A member of the Federal House of Representatives representing Lokoja/Kogi Federal Constituency, Barrister Shaba Ibrahim has said that his people cannot be part of Attah Igala’s Kingdom.
Barrister Ibrahim stated this while reacting to the judgment of a Federal High Court of Nigeria, sitting in Lokoja in a matter between His Royal Majesty, Micheal Ameh Oboni, Attah Igala and the Anthony-General of the Federation & 1 other.
The lawmaker explained in a press release that a judgment was delivered on Tuesday the 2nd June, 2020 “where the court granted the claimants relief’s suggesting that Ajaokuta, Lokoja and Kogi LGAs were part of the Attah Igala’s Kingdom and thus ceding the said LGAs back and recognizing them as part of Igala Kingdom.”
“While reiterating our long held respect for courts and indeed judicial proceedings, we the people of Lokoja/Kogi Federal Constituency and Ajaokuta Federal Constituency as owners and custodians of the land purportedly ceded to the claimants therein by the Federal High Court Lokoja without prejudice to our rights to challenge the said judgement on appeal hereby express our total rejection of the said verdict and its inherent consequences on following grounds,” he said.

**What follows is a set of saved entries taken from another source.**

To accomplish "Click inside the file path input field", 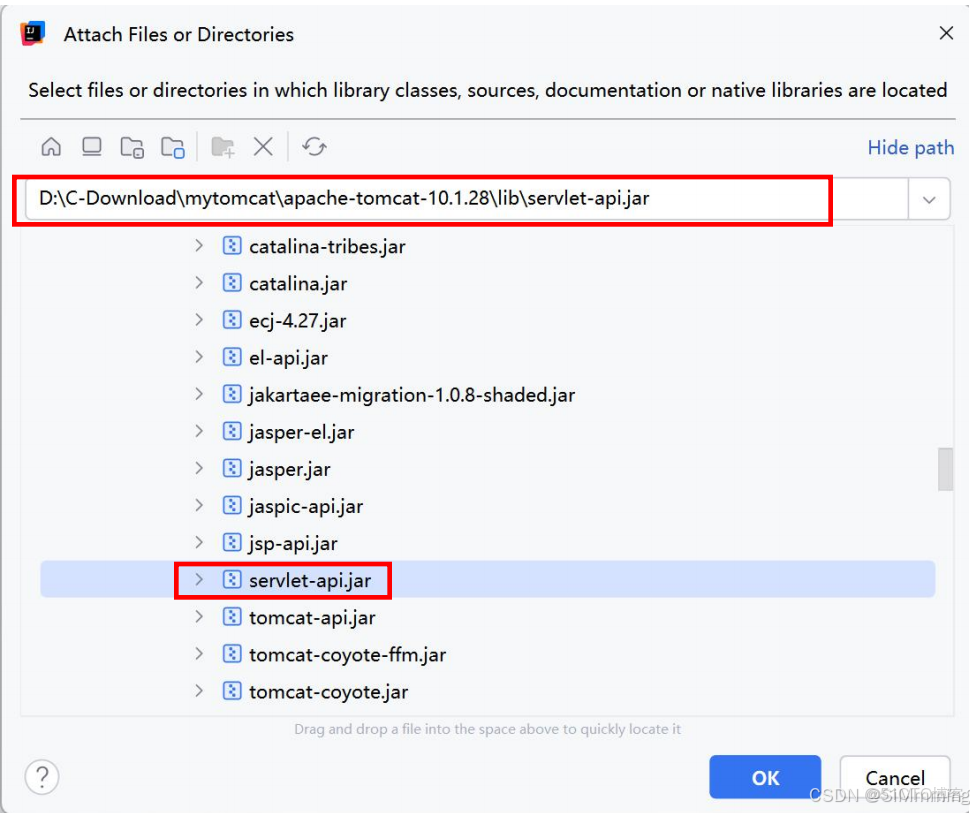I will click(430, 199).
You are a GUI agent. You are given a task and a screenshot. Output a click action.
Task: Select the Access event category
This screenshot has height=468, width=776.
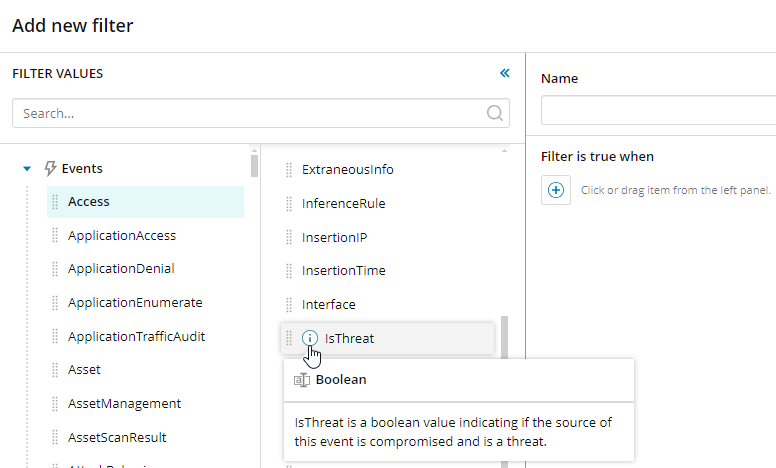[89, 202]
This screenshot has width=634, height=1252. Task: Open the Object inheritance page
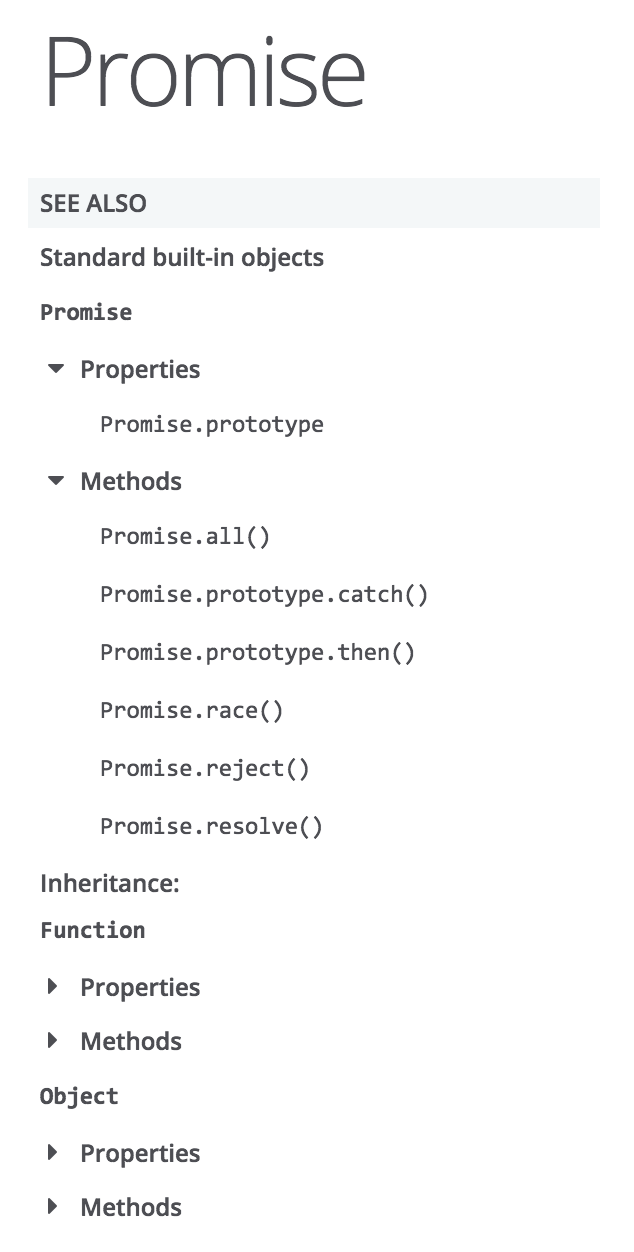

Hon. Ibrahim stressed that his people were not parties to the proceedings, and that neither were they at anytime aware of “the tendency of any action in respect of our ancestral land despite being in active possession for over two centuries prior to this action. Since judgement of a court binds only parties to the proceedings, we therefore consider the pronouncement of the court ceding our land to the claimant bizarre and ipso facto unacceptable.”
The politician pointed out that the claim before the court as gleaned from the processes filed was in effect one of declaration of title to land.
“It is our humble position and an elementary principle of law that the federal High Court, sitting in Lokoja lacks the jurisdiction over land matters or action connected therewith.
“Assuming, without conceding that the court had jurisdiction, commencing an action for declaration of title to land which is a contentious and disputed issue vide originating summons is not only strange and inappropriate but outrightly bad and incurably so.
“That the issue of action in this case having arisen since 1940, is statute barred, stale and thus rendering the action unmaintainable altogether,” he said.
He emphasised that the said action “was commenced, maintained and prosecuted in complete disregard to extant laws particularly the constitution of the Federal Republic of Nigeria 1999 (as amended), the land use Act 1978 and the African Charter on Human and People’s Rights (Ratification and Enforcement) promulgated to promote and protect human rights and basic freedoms in the African continent.”
According to him, the claimants case before the court was in respect of land, the boundaries of “which were vague and unascertainable thus rendering the action incurably bad.”
“That the action by the claimant and the relief’s sought failed to take cognisance of the cordiality of relationship between the component ethnic units of Kogi State and is capable of causing a breach of the peace.
“We therefore call on the good, loving, peaceful and law abiding people of our areas to remain calm and law abiding as we have commenced the process of redress to set aside the said judgement on Appeal that has the trappings of modern day slavery and consequently unacceptable to all lovers of freedom,” he said.